INSTRUCTIONS TO FOLLOW »
In the text on contact center metrics below, how does this sentence read in Spanish: "When all parties agree on what is important, a company can consistently track performance and see where to improve processes and training to help its agents do better."?

TEXT SEGMENT »
- - -
Similarly, Customer Satisfaction ratings, while not always quite as
simple to define, are also a universal target to be monitored.
But it gets murkier from there. Many other commonly cited
metrics, such as service level or average handle time, are not always directly
comparable across channels; and evaluating teams that share some -- but not all
-- queues is not always a precise process. An ICMI study revealed that 39% of contact
center leaders struggle to identify and measure key performance indicators.
A deeper understanding of metrics and how to calculate them
helps a business set the right targets and reach goals to support its mission
and vision. Each measure used to help determine how teams are performing needs
to be understandable and actionable to individual agents, supervisors and
management alike. When all parties agree
on what is important, a company can consistently track performance and see
where to improve processes and training to help its agents do better.
Having this level of clarity on goals and metrics and knowing
how they’re tracking towards those goals, creates employees who are more
engaged with their work and empowered in their roles. A Dale Carnegie
infographic shows that companies with more engaged employees outperform
companies without engaged employees by 202%,
and have customer retention rates that are 18% higher,
according to loyalty strategy research by Colloquy.
Setting goals to measure performance can be somewhat tricky.
Targets should not be so difficult to attain as to make them daunting for
agents. There must be flexibility and compromise in determining how to balance
between goals that appear to compete with one another, such as average handle
time – where saving and time and reducing cost is paramount – and customer
satisfaction, especially in cases that involve more complex interactions. When
creating scoreboards to measure agent performance, businesses need to ensure
that goals are instantly comprehensible and ready to act upon. They also need
to make sense mathematically in tracking drivers across all contact channels including
traditional, social, and mobile. It’s
helpful to use the same classification system across all interactions and equip
agents to use it consistently.
- - -
RAW DATA »

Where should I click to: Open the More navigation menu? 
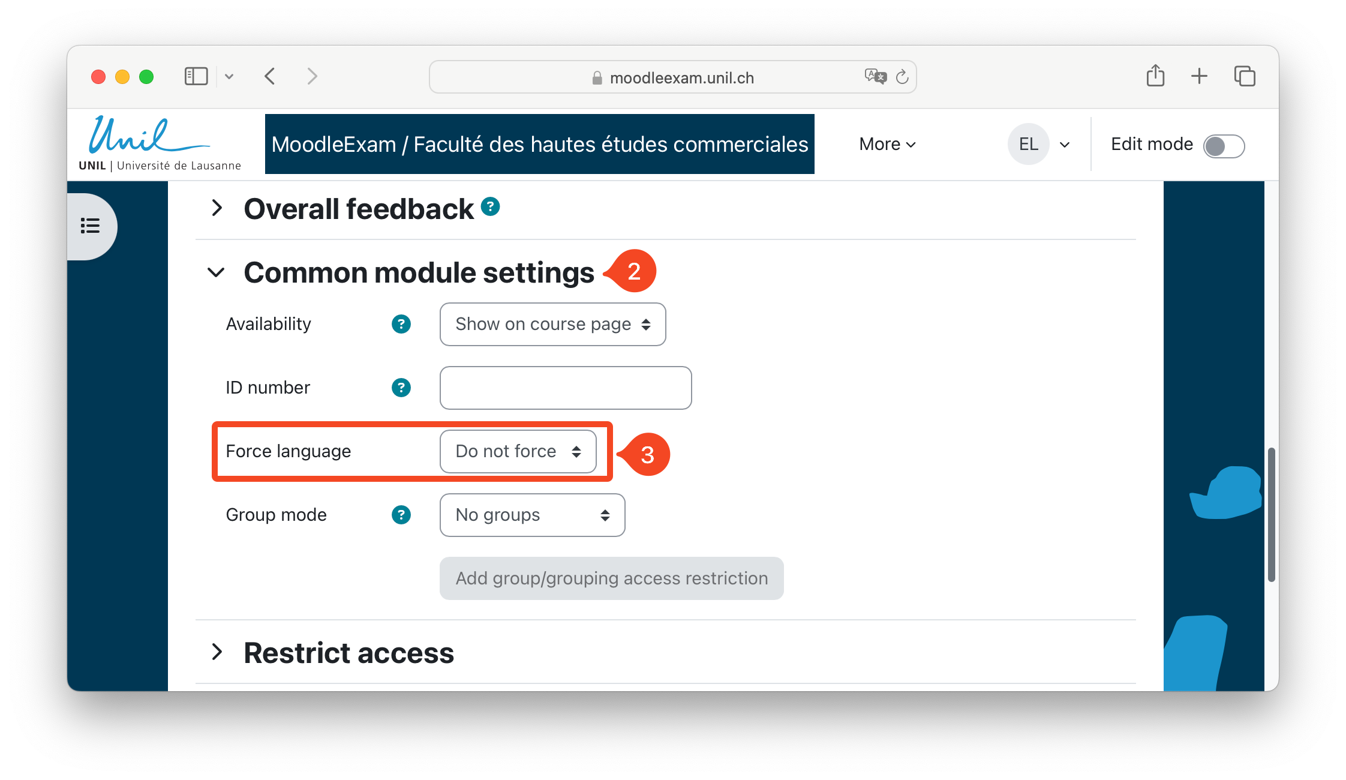click(887, 144)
- - -
RESPONSE FOR THIS EXERCISE »
Cuando todas las partes están de acuerdo sobre lo que es importante, una empresa puede hacer un seguimiento constante del rendimiento y ver dónde mejorar los procesos y la capacitación para ayudar a sus agentes a desempeñarse mejor.